- * - LZX does not have static Huffman blocks; however it does have two types of
- * dynamic Huffman blocks ("aligned offset" and "verbatim").
- * - LZX has a minimum match length of 2 rather than 3.
- * - In LZX, match offsets 0 through 2 actually represent entries in an LRU
- * queue of match offsets. This is very useful for certain types of files,
- * such as binary files that have repeating records.
- *
- * Algorithms
- * ==========
- *
- * There are actually two distinct overall algorithms implemented here. We
- * shall refer to them as the "slow" algorithm and the "fast" algorithm. The
- * "slow" algorithm spends more time compressing to achieve a higher compression
- * ratio compared to the "fast" algorithm. More details are presented below.
- *
- * Slow algorithm
- * --------------
- *
- * The "slow" algorithm to generate LZX-compressed data is roughly as follows:
- *
- * 1. Preprocess the input data to translate the targets of x86 call instructions
- * to absolute offsets.
- *
- * 2. Build the suffix array and inverse suffix array for the input data. The
- * suffix array contains the indices of all suffixes of the input data,
- * sorted lexcographically by the corresponding suffixes. The "position" of
- * a suffix is the index of that suffix in the original string, whereas the
- * "rank" of a suffix is the index at which that suffix's position is found
- * in the suffix array.
- *
- * 3. Build the longest common prefix array corresponding to the suffix array.
- *
- * 4. For each suffix, find the highest lower ranked suffix that has a
- * lower position, the lowest higher ranked suffix that has a lower position,
- * and the length of the common prefix shared between each. This
- * information is later used to link suffix ranks into a doubly-linked list
- * for searching the suffix array.
- *
- * 5. Set a default cost model for matches/literals.
- *
- * 6. Determine the lowest cost sequence of LZ77 matches ((offset, length) pairs)
- * and literal bytes to divide the input into. Raw match-finding is done by
- * searching the suffix array using a linked list to avoid considering any
- * suffixes that start after the current position. Each run of the
- * match-finder returns the approximate lowest-cost longest match as well as
- * any shorter matches that have even lower approximate costs. Each such run
- * also adds the suffix rank of the current position into the linked list
- * being used to search the suffix array. Parsing, or match-choosing, is
- * solved as a minimum-cost path problem using a forward "optimal parsing"
- * algorithm based on the Deflate encoder from 7-Zip. This algorithm moves
- * forward calculating the minimum cost to reach each byte until either a
- * very long match is found or until a position is found at which no matches
- * start or overlap.
- *
- * 7. Build the Huffman codes needed to output the matches/literals.
- *
- * 8. Up to a certain number of iterations, use the resulting Huffman codes to
- * refine a cost model and go back to Step #6 to determine an improved
- * sequence of matches and literals.
- *
- * 9. Output the resulting block using the match/literal sequences and the
- * Huffman codes that were computed for the block.
- *
- * Note: the algorithm does not yet attempt to split the input into multiple LZX
- * blocks.
- *
- * Fast algorithm
- * --------------
- *
- * The fast algorithm (and the only one available in wimlib v1.5.1 and earlier)

_RECORDED DATA_.

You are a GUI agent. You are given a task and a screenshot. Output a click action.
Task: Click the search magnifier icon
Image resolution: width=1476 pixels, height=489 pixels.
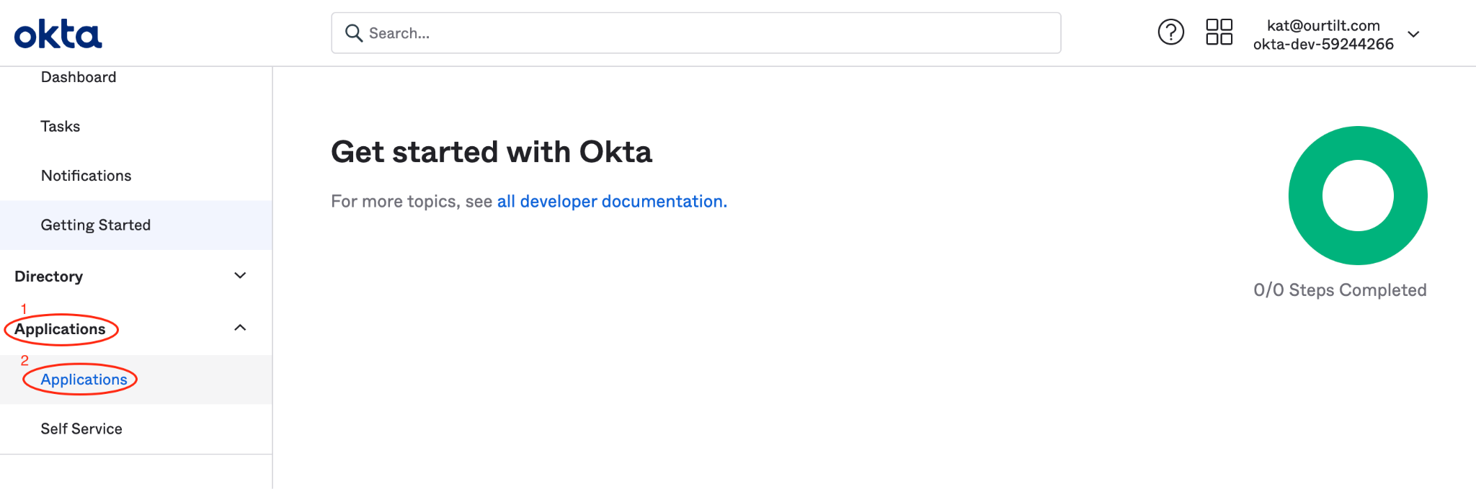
==
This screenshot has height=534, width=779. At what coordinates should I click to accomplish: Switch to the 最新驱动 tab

_TASK REQUIREMENTS_. From the LZX compression notes, return the passage that begins at the words "- * - LZX does" and ends after the words "are presented below.", copied word for word.

_REPLY TO THE EXERCISE_.
- * - LZX does not have static Huffman blocks; however it does have two types of
- * dynamic Huffman blocks ("aligned offset" and "verbatim").
- * - LZX has a minimum match length of 2 rather than 3.
- * - In LZX, match offsets 0 through 2 actually represent entries in an LRU
- * queue of match offsets. This is very useful for certain types of files,
- * such as binary files that have repeating records.
- *
- * Algorithms
- * ==========
- *
- * There are actually two distinct overall algorithms implemented here. We
- * shall refer to them as the "slow" algorithm and the "fast" algorithm. The
- * "slow" algorithm spends more time compressing to achieve a higher compression
- * ratio compared to the "fast" algorithm. More details are presented below.